Miners won't settle for less than slice of profits: iLIVE

Yonela Diko, Claremont, Cape Town | 01 October, 2012 00:06
Striking miners at the Wonderkop stadium yesterday accept a new 22% wage increase by Lonmin.
Image by: LAUREN MULLIGAN

South African analysts are proving to be the most unimaginative and overrated people this country has had to tolerate in our ever-difficult work of managing public perception.

We have watched investors push managers to shift all costs out of company balance sheets and squeeze low-skilled labour. South Africa has also witnessed the re-energising of unions with their growing political influence, which has given workers the vigour to fight more for what they want. That in turn resulted in an inevitable clash that saw lives being lost.

Indeed, analysts are now ready to warn us about what those developments signal.

Instead of constantly analysing the country's state of affairs and power plays, time bombs explode in front of them and then they start predicting doom; how fresh.

But doom has already occurred and this is the post-doom world. Thus, right questions need to be asked.

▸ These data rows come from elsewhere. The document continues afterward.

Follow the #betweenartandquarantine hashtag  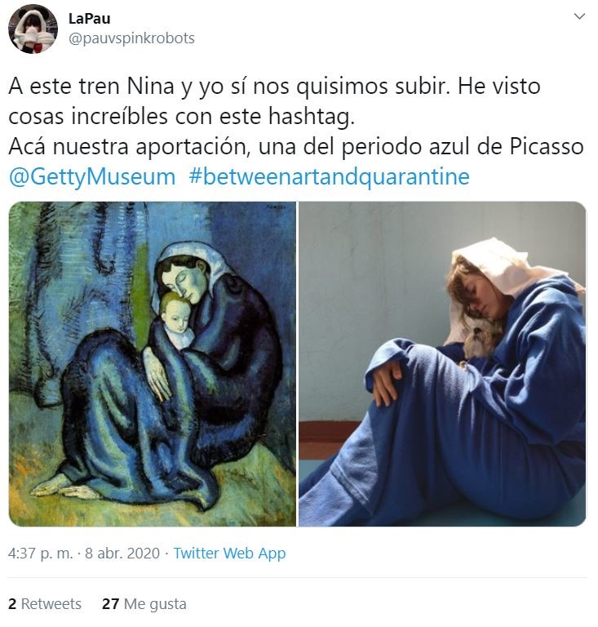(329, 176)
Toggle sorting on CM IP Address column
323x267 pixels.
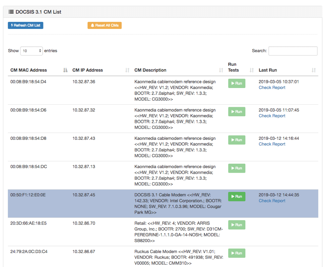click(x=127, y=70)
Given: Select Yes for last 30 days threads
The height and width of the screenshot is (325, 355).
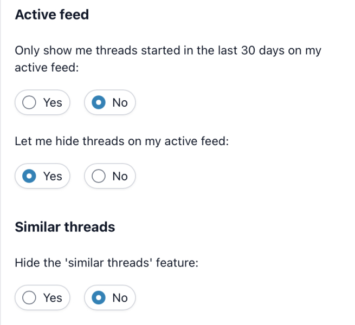Looking at the screenshot, I should [42, 102].
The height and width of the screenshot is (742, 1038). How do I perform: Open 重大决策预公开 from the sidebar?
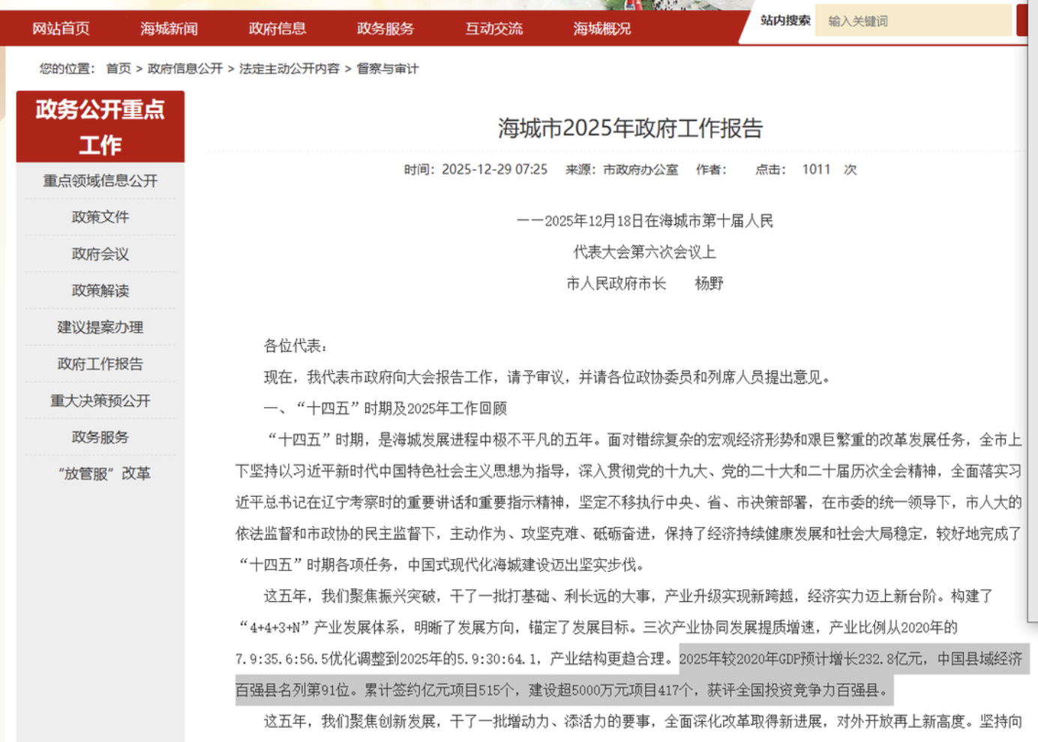pyautogui.click(x=100, y=401)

We have to cast our imagination much further than if other mineworkers will also start demanding wage increases outside of union-negotiated agreements.

But that's hardly the big picture. Is the way we run our companies sustainable? How should the pie be sliced to reflect the fair contribution of all stakeholders for us to avoid revolutions?

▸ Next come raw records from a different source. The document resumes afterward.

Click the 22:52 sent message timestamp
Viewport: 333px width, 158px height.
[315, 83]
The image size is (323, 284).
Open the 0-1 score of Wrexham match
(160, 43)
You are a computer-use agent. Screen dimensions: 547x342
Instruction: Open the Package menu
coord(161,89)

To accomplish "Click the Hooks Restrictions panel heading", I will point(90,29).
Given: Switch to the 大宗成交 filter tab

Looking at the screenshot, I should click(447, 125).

Gold Fields, for example, continues to miss the point of high-stakes events, ignorantly dismissing minimum wage demands. This is an inevitable road. Workers may well be the most invested people in companies' growth than other stakeholders because their livelihoods depend on them.

Bullied at round table discussions and threatened with automation and outsourcing, unions have also lost the pulse of what pains workers. Workers will accept a minimum wage of R4000 and even less, as long as that sacrifice is shared.

Union leaders may sleep on those realities, but workers, confident in their hard labour that brings us ever closer to unearthing more gold, know what is due to them. They see others running away with golden cheques, unwilling to acknowledge the truth.

While analysts are telling us miners' salary increases will lead to a destabilised sector, we see an industry that is already destabilised.

It is destabilised by investors who are running a jackpot with our natural resources. It is destabilised by managers who don't seem to appreciate and nurture their key resource - people.

To say "wages already account for more than 60% of costs" at some platinum mines is meant to engender shock. Furthermore, such a bill may be covered by blank cheque managers.

A more meaningful statement would look at the amount of profits made out of total costs and how those profits are shared.

In an era of record profits for industries that hold safe haven commodities like gold and platinum, we should have seen such high tides of profits lifting all boats, but that, unfortunately, has not been the case.

Rock drill operators and production workers may be low-skilled labour, but they execute their mandates at great risk to their health. They also literally put their lives at risk for company profits. That this does not count at the number-crunching round tables is a shock. Such sacrifice should never go unnoticed.

Times in which workers don't earn enough to buy a stake in the company for which they toil and don't earn enough to buy what they make or unearth are a thing of the past everywhere else.

It's time to fight the right kind of fights.